Kritik an Banken: Ausstieg aus Wohndarlehen zu teuer
Verbraucherschützer bemängeln, dass Kreditinstitute in vielen Fällen zu viel kassieren. Nun wollen sie Entschädigungszahlungen deckeln.
BERLIN taz | Wer den eigenen Immobilienkredit vorzeitig zurückzahlen möchte – etwa weil er umziehen muss, arbeitslos geworden ist oder den Partner verloren hat –, darf sich auf saftige Sonderzahlungen gefasst machen. Kreditinstitute können dafür eine Entschädigung fordern. Im Schnitt sind das derzeit rund 11 Prozent der noch zu zahlenden Summe. Vor einigen Jahren waren es noch rund 4 Prozent.
So hoch seien die Sonderzahlungen noch nie gewesen, sagte Dorothea Mohn. Sie ist Teamleiterin für Finanzen beim Verbraucherzentrale Bundesverband (vzbv), der mehr als 3.400 Fälle aus den Jahren 2007 bis 2013 analysiert hat. In vielen Fällen werde eindeutig zu viel kassiert.
Deutsche Privathaushalte hatten 2013 bei den Banken rund 836 Milliarden Euro Schulden für Wohndarlehen. Die sogenannte Vorfälligkeitsentschädigung gibt es, damit den Banken kein Schaden entsteht, wenn die Darlehen früher zurückgezahlt werden: Ein solcher käme zustände, wenn sie das vorzeitig zurückbezahlte Geld wieder anlegen müssen und die Zinsen zu diesem Zeitpunkt niedriger sind als zum ursprünglich geplanten Termin.

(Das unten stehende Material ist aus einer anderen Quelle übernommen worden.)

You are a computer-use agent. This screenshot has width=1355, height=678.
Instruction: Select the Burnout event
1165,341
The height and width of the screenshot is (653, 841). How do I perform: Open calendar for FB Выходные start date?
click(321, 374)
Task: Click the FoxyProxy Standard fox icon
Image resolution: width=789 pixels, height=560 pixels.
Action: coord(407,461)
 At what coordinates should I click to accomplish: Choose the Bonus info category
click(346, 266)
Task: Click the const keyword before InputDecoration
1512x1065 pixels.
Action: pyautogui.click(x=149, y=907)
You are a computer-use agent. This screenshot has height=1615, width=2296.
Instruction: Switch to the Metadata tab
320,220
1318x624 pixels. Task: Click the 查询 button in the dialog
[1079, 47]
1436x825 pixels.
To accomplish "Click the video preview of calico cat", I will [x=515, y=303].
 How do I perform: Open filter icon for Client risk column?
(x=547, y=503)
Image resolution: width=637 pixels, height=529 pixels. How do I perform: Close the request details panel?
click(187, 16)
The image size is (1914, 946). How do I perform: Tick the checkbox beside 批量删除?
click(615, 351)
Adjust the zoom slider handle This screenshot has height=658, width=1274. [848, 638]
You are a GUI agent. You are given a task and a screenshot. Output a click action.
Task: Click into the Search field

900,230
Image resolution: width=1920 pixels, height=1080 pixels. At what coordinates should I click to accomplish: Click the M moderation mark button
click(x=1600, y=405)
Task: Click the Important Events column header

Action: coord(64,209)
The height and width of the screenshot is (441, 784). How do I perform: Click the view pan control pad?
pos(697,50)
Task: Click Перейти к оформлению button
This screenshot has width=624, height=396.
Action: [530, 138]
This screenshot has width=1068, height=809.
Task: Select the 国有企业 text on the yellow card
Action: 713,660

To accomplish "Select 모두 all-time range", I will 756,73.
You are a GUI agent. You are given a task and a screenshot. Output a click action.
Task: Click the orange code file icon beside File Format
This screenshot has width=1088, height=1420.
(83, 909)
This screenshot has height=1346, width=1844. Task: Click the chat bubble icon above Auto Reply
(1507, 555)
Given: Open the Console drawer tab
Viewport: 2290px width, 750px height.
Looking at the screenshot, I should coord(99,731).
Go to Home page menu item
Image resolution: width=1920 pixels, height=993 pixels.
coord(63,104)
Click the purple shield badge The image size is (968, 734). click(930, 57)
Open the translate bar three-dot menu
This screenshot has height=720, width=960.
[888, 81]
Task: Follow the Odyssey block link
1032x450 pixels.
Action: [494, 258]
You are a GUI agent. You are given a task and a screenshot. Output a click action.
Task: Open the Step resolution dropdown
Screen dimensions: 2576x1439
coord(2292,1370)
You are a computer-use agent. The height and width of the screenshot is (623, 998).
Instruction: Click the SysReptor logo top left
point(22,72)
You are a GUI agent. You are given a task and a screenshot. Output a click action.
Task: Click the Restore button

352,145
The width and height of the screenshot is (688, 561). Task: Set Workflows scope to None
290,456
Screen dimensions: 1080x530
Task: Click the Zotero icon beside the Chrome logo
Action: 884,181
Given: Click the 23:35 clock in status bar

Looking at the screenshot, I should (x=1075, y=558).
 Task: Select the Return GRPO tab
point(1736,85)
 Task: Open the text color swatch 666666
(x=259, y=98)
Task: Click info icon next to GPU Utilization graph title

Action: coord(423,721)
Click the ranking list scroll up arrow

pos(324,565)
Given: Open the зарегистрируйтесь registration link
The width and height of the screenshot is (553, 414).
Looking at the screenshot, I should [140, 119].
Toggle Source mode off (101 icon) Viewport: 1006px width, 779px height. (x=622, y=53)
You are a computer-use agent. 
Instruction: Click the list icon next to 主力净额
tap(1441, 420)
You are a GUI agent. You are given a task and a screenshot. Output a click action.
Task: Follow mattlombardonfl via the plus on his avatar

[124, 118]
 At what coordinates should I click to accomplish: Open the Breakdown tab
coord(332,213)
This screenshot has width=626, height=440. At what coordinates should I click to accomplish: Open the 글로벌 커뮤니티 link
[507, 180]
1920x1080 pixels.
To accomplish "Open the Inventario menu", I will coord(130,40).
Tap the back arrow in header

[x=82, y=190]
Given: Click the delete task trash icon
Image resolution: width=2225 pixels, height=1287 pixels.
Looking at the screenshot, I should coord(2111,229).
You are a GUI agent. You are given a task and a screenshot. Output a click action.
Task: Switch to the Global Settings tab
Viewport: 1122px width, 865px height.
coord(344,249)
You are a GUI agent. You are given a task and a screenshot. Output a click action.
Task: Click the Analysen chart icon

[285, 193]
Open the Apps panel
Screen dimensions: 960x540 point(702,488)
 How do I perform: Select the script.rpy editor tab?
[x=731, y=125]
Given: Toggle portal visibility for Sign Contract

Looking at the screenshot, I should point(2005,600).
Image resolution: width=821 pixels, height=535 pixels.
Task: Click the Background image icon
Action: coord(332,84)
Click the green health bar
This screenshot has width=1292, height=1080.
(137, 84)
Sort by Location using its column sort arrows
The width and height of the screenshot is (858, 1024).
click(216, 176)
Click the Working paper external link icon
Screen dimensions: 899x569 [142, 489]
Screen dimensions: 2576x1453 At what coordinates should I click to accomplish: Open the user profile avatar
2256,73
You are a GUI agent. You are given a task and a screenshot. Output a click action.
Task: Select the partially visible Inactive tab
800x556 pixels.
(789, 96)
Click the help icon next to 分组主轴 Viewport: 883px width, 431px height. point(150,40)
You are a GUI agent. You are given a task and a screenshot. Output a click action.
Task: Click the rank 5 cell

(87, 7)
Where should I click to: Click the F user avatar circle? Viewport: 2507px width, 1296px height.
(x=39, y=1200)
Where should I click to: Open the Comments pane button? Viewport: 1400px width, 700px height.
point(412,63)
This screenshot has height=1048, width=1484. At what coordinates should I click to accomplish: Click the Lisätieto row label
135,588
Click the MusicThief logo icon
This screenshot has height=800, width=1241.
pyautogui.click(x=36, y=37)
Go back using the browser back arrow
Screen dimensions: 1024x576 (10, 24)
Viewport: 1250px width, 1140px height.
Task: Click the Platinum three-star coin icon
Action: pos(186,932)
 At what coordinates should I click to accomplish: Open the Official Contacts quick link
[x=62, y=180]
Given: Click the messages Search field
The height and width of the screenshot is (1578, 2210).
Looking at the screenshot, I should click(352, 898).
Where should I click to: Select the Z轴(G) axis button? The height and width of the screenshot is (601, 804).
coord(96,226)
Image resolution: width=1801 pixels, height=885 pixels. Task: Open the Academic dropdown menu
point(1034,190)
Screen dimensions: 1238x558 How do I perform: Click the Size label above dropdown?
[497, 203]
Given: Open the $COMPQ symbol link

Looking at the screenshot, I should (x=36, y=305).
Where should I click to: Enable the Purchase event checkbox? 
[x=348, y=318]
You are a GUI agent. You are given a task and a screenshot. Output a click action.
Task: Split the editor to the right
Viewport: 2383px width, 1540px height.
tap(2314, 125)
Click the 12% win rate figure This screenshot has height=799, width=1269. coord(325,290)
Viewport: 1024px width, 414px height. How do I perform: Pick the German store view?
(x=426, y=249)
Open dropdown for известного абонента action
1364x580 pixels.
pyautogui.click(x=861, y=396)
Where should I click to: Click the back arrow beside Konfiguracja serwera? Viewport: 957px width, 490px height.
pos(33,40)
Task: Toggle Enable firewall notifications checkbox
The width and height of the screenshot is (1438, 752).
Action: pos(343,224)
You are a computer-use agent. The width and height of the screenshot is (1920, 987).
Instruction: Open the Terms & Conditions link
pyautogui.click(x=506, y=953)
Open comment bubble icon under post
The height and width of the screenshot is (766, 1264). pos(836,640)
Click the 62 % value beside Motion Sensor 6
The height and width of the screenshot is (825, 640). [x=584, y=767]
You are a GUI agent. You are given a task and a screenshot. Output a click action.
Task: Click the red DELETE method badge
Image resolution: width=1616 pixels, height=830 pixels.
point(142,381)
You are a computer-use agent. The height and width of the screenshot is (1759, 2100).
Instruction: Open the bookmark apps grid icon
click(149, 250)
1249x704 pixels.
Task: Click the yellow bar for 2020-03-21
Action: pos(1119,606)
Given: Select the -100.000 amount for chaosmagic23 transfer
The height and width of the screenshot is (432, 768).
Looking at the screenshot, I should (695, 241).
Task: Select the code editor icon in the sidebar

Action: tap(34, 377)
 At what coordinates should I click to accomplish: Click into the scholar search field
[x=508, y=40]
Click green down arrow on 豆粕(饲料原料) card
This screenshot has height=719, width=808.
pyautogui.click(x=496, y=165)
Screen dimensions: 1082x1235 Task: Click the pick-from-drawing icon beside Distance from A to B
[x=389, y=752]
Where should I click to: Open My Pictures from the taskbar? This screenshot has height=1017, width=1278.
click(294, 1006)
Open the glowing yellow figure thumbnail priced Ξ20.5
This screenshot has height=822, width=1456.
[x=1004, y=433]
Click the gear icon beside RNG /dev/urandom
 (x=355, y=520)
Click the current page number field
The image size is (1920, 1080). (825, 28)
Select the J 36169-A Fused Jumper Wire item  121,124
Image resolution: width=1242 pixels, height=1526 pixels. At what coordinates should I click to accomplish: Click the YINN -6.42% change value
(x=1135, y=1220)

Mohn sagte aber auch, dass die Berechnungsmethoden „für die Verbraucher ungünstig“ seien. „Laut unseren Berechnungen sind in 40 Prozent der Fälle die geforderten Beträge um 10 Prozent zu hoch. In 10 Prozent der Fälle sind sie sogar um 50 Prozent zu hoch“, ergänzte Arno Gottschalk, der Finanzexperte der Verbraucherzentrale Bremen. In Deutschland seien viel höhere Beiträge als in europäischen Vergleichsländern zu zahlen.
Mohn sieht eine Chance darin, dass bis 2015 eine EU-Richtlinie zu Wohnimmobiliendarlehen in deutsches Recht umgesetzt werden muss, die dann 2016 geltendes Recht werden soll. Diese enthalte Möglichkeiten, entsprechende Änderungen einfließen zu lassen, etwa eine standardisierte Berechnungsmethode: „Diese Berechnungen müssen endlich eindeutig, transparent und fair werden“, sagte sie.
Außerdem müssten die Verbraucher vor extremen Ausschlägen der Ausgleichsforderungen geschützt werden. So sollten die Sonderzahlungen auf höchstens 5 Prozent des vorzeitig zurückgezahlten Kredits gedeckelt werden, um „existenzgefährdende Extrembelastungen von Kreditnehmern künftig zu vermeiden“, heißt es in dem Bericht.
Außerdem verlangen die Verbraucherschützer, dass die Banken verpflichtet werden, vor Abschluss eines Vertrags darüber aufzuklären, wie sie die Höhe der Sonderzahlung berechnen.